This video is not fake like the above vid.


----------



## Cait43 (Apr 4, 2013)

If it is on the internet it has to be true......


----------



## Steve M1911A1 (Feb 6, 2008)

Actually, the real Hillary Clinton has been dead for the past ten years.
What we see today is a very clever animatronic robot, built by Disney engineers and controlled remotely by George Soros.

The glitches you see in the videos to which we are linked are moments when the robot loses contact with Soros's remote control.
Notice, though, how quickly contact is reëstablished. The animatronic Hillary robot is a miracle of mechanical and electronic engineering.

Not only will the animatronic Hillary be a better President than ever the real Hillary could've been (had she lived), but also Bill says that it's much better in the sack than the real one was.
Chelsea agrees with her father, saying that the "new Hillary" is a much warmer, more human mom than was the original version.


----------



## pic (Nov 14, 2009)

Steve M1911A1 said:


> Actually, the real Hillary Clinton has been dead for the past ten years.
> What we see today is a very clever animatronic robot, built by Disney engineers and controlled remotely by George Soros.
> 
> The glitches you see in the videos to which we are linked are moments when the robot loses contact with Soros's remote control.
> ...


You may be onto something, lol.
:smt033


----------



## AZdave (Oct 23, 2015)

Steve M1911A1 said:


> Actually, the real Hillary Clinton has been dead for the past ten years.
> What we see today is a very clever animatronic robot, built by Disney engineers and controlled remotely by George Soros.


Steve you are wrong.

She is definitely an alien. Watch any of The Men in Black movies and you will understand. Movies are a much better source than the Internet.

PS Also why black lives matter.


----------



## paratrooper (Feb 1, 2012)

I might be wrong, but in one of her recent interviews, I do believe she said something about a "short-circuit". :mrgreen:


----------



## Steve M1911A1 (Feb 6, 2008)

paratrooper said:


> I might be wrong, but in one of her recent interviews, I do believe she said something about a "short-circuit". :mrgreen:


I rest my case!


----------



## paratrooper (Feb 1, 2012)

Steve M1911A1 said:


> I rest my case!


As does the state.

Let's turn it over to the jury.


----------



## AZdave (Oct 23, 2015)

Well we could both be right. There was a tiny alien living in an animatronic body suit. Maybe the body suit short circuited. 

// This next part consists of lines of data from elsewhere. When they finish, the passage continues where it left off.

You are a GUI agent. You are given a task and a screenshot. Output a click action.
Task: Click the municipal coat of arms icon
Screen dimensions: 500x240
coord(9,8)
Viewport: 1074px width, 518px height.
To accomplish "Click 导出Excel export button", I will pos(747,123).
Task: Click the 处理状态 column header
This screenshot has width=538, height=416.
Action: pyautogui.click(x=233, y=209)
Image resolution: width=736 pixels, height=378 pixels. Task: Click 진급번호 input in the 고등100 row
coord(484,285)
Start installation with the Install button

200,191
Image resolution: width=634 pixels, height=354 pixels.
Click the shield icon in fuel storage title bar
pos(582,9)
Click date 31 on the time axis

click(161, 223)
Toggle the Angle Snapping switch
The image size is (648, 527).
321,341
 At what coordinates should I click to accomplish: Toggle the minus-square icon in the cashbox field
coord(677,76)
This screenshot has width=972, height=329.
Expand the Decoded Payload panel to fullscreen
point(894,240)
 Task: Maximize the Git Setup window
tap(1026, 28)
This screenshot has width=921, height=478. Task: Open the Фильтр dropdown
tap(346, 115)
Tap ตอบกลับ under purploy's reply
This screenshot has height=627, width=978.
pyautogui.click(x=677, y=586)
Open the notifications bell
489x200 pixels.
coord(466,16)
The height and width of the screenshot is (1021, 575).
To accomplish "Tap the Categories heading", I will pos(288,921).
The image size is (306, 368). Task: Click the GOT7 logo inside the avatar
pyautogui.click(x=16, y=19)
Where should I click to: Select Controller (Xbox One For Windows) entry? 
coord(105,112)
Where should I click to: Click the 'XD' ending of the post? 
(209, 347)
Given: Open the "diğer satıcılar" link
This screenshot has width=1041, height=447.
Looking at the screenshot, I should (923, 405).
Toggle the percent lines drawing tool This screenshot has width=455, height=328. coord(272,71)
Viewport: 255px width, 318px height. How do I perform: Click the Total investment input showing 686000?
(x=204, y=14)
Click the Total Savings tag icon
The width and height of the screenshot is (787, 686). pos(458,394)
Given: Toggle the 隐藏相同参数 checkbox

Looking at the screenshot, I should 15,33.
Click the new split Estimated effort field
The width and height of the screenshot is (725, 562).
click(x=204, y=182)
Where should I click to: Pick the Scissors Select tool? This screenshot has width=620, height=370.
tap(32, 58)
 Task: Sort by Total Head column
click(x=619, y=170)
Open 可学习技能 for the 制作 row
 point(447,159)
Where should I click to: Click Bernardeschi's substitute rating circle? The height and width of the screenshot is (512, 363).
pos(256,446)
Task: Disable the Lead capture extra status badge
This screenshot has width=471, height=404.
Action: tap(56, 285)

Yes a jury trial would be nice. One for Bo bird dog too.


----------



## pic (Nov 14, 2009)

:?:
Fainting or seizure ?
Hillary goes down again.

Video appears to show Clinton collapse as she leaves event| Latest News Videos | Fox News


----------



## desertman (Aug 29, 2013)

I think that she's so full of shit, that not even a good hot enema could straighten her out. Wouldn't ya' just love to boot her square in the ass? Along with her scumbag husband? What a loathsome duo!


----------



## tony pasley (May 6, 2006)

I was hoping it was terminal. I believe she is qualified to hold a place in Federal Prison


----------



## desertman (Aug 29, 2013)

tony pasley said:


> I was hoping it was terminal. *I believe she is qualified to hold a place in Federal Prison*


Why? All she did was destroy evidence after she was subpoenaed? Who would have ever thought that obstruction of justice was a criminal offense? I guess it isn't, at least not according to James Comey, Director of the FBI. Just don't try his at home folks. Unless of course you're the Clintons or any other Democrat running for president.


----------



## Steve M1911A1 (Feb 6, 2008)

Have any of you ever been to Noo Yawk when the temperature is in the 90s, and the humidity is too?
I have. I used to live there. I had to work all summer in places that were not air-conditioned.

In this one case, I feel empathy for Mrs. Pantsuit-on-Fire.


----------



## tony pasley (May 6, 2006)

My passport ain't good in that 3rd world country called Yankee land.


----------



## Steve M1911A1 (Feb 6, 2008)

tony pasley said:


> My passport ain't good in that 3rd world country called Yankee land.


I can get you in anyway.
Like all good Noo Yawkers, I know somebody...


----------



## BackyardCowboy (Aug 27, 2014)

Steve M1911A1 said:


> I can get you in anyway.
> Like all good Noo Yawkers, I know somebody...


Not to be confused wit noo Joisey " My uncle buried somebody for me"


----------



## paratrooper (Feb 1, 2012)

I flew over New York once.

I think I was sleeping at the time. :watching:


----------



## tony pasley (May 6, 2006)

Steve knows where all the bodies are buried of course he buried them


----------



## Steve M1911A1 (Feb 6, 2008)

BackyardCowboy said:


> Not to be confused wit noo Joisey " My uncle buried somebody for me"


There ain't no reason for Noo Joisey, except for buryin' bodies.
Think of the company: Jimmy Hoffa, baby Charles Lindbergh and Bruno Richard Hauptmann, Howard Unruh... Wait: There's more!



tony pasley said:


> Steve knows where all the bodies are buried of course he buried them


Naaah...It was my goombah, Vinnie.


----------



## pic (Nov 14, 2009)

Many ex New Yorkers moved far away and changed their looks eg. Beards,, for certain reasons. :smt033


----------



## RK3369 (Aug 12, 2013)

pic said:


> Many ex New Yorkers moved far away and changed their looks eg. Beards,, for certain reasons. :smt033


it's called the witness protection program.


----------



## Kennydale (Jun 10, 2013)

I believe she has Parkinson's (Nope I am not a doctor) But she will do anything to be POTUS and will LIE CHEAT AND MURDER to do so !


----------



## CW (Mar 20, 2015)

tony pasley said:


> Steve knows where all the bodies are buried of course he buried them


Newark.

(actually they ran out of room and the latest "trash" is shipped by rail to other 'locations'.

Soylent Green anyone? Now you know.

By the way, I saw another one of your community serving soup kitchens Steve. Keep up the good work.


----------



## paratrooper (Feb 1, 2012)

Kennydale said:


> I believe she has Parkinson's (Nope I am not a doctor) But she will do anything to be POTUS and will LIE CHEAT AND MURDER to do so !


You've pretty much hit the nail on the head!

She will do or say *ANYTHING* to become the 1st female president of the USA. She's just that obvious. In her mind, nothing is off-limits to accomplish that goal.


----------